Are we sure we have understood what kind of complexity it would
require us to deal with even if the technology to do so was feasible?
I suspect not.
An analogous situation would be where sales staff synced up their notebooks
with a central database in the morning, and went off to do their tasks
independently during the day in remote areas without any connectivity,
came back in the evening and synced up their notebooks once again with the
central database. This is a similar scenario to how we use git. Clearly,
issues such as resolving conflicts would remain, yet the offline model
allows the sales staff to do "most" of their work except for the
coordination that might be required but not feasible due to lack of
connectivity.
Is there a way to use git better than how we've been using it so far?

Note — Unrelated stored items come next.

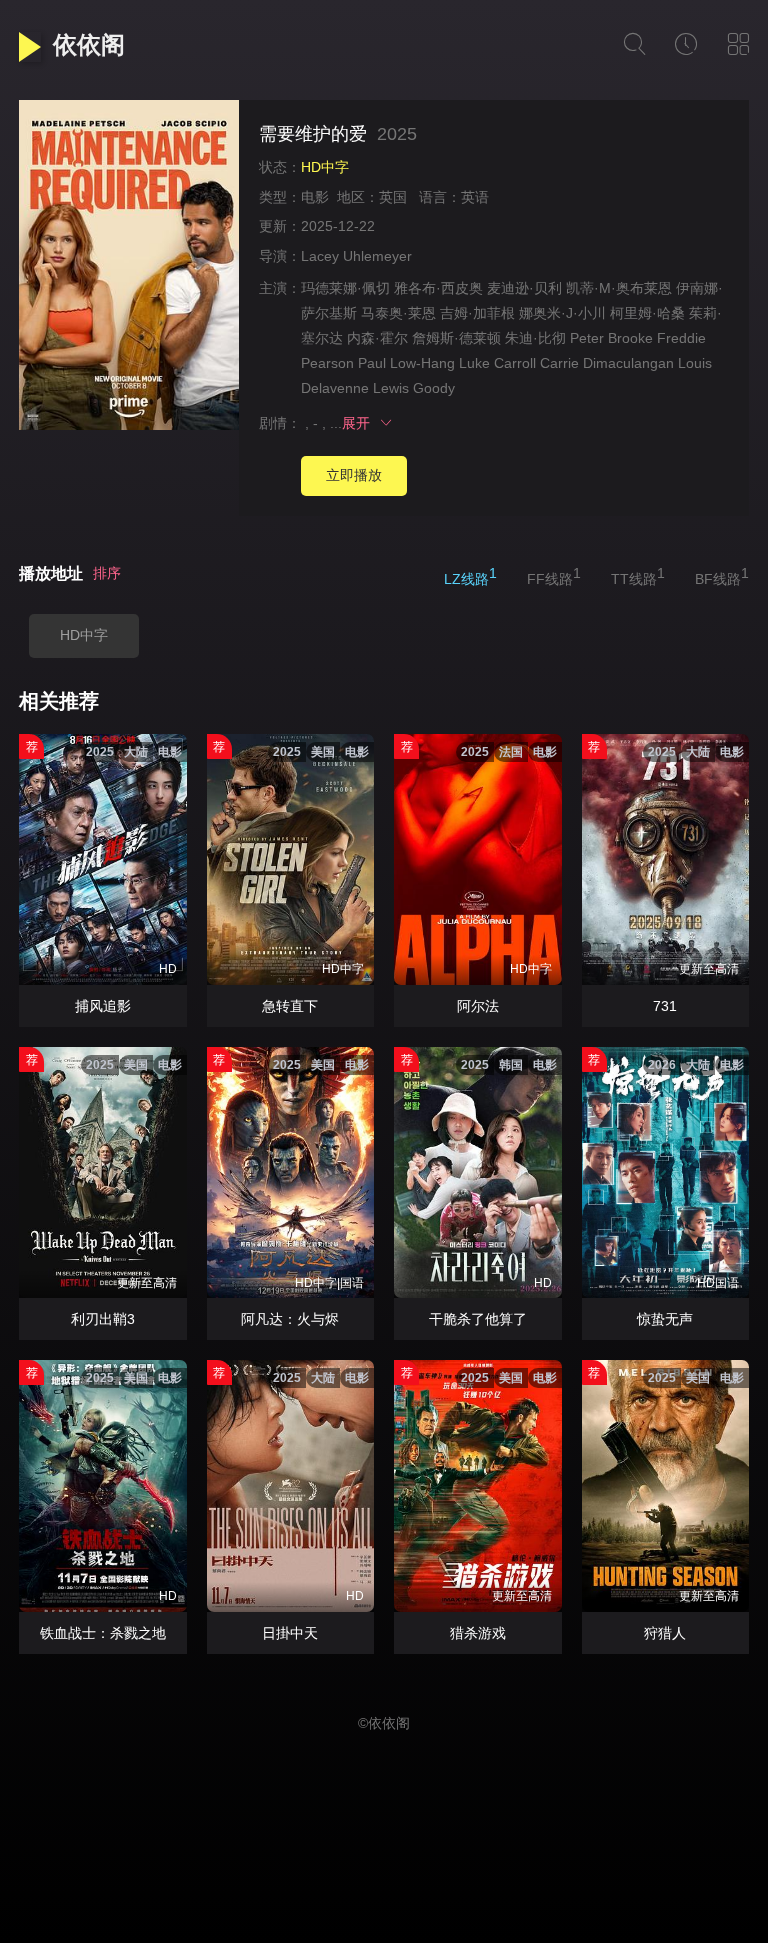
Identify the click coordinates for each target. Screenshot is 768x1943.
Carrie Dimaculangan (607, 363)
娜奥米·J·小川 (562, 313)
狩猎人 (665, 1633)
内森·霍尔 (377, 338)
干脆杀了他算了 (478, 1319)
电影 (315, 197)
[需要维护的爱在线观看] (129, 268)
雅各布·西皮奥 (438, 288)
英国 (393, 197)
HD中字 (84, 635)
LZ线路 (470, 576)
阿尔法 (478, 1006)
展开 (360, 423)
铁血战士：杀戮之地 (103, 1633)
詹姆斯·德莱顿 (456, 338)
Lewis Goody (414, 388)
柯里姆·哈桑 (647, 313)
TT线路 (638, 576)
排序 (107, 573)
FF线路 (554, 576)
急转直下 (290, 1006)
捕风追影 (103, 1006)
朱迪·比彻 (535, 338)
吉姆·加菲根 (477, 313)
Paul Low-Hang (406, 363)
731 (665, 1006)
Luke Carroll (497, 363)
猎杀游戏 (478, 1633)
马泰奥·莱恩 (398, 313)
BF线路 (722, 576)
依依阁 (89, 44)
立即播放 (354, 475)
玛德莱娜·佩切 (345, 288)
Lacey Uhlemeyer (356, 256)
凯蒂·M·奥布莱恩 (619, 288)
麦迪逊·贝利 (524, 288)
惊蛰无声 (665, 1319)
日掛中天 (290, 1633)
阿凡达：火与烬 (290, 1319)
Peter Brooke (611, 338)
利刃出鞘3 (103, 1319)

Perhaps yes. Perhaps we could have multiple central databases (using the
analogy above) in a master slave model or multi master model. Now I dont
think we have the ready technology with DVCS to use the multi master model
where different masters can readily synchronise with each other without any
manual intervention (I could be wrong, but I make that assumption). In
which case a master slave model would work better. So perhaps we could
have a master/slave arrangement between multiple "origins". And the master
would near instantaneously push changes out to the slaves. These would
be hosted by different git providers. And if the master was to be not
accessible, we could always promote another slave to become the master,
and have the original master re-join the cluster as a slave when it is
back online. This might require a bit of tooling but does not seem like
a very difficult task.
Perhaps, I haven't fully imagined how people would be doing it "right"
when they design their workflows in a manner a github downtime does not
impact them at all. And would be keen to learn or get answers. But at
least for the moment, I think we need to temper our expectations. Based
on the real constraints. It does not mean distributed VCS has failed,
but instead has lived up to promises that it reasonably could. And the
rest was just us letting our expectations go a little further.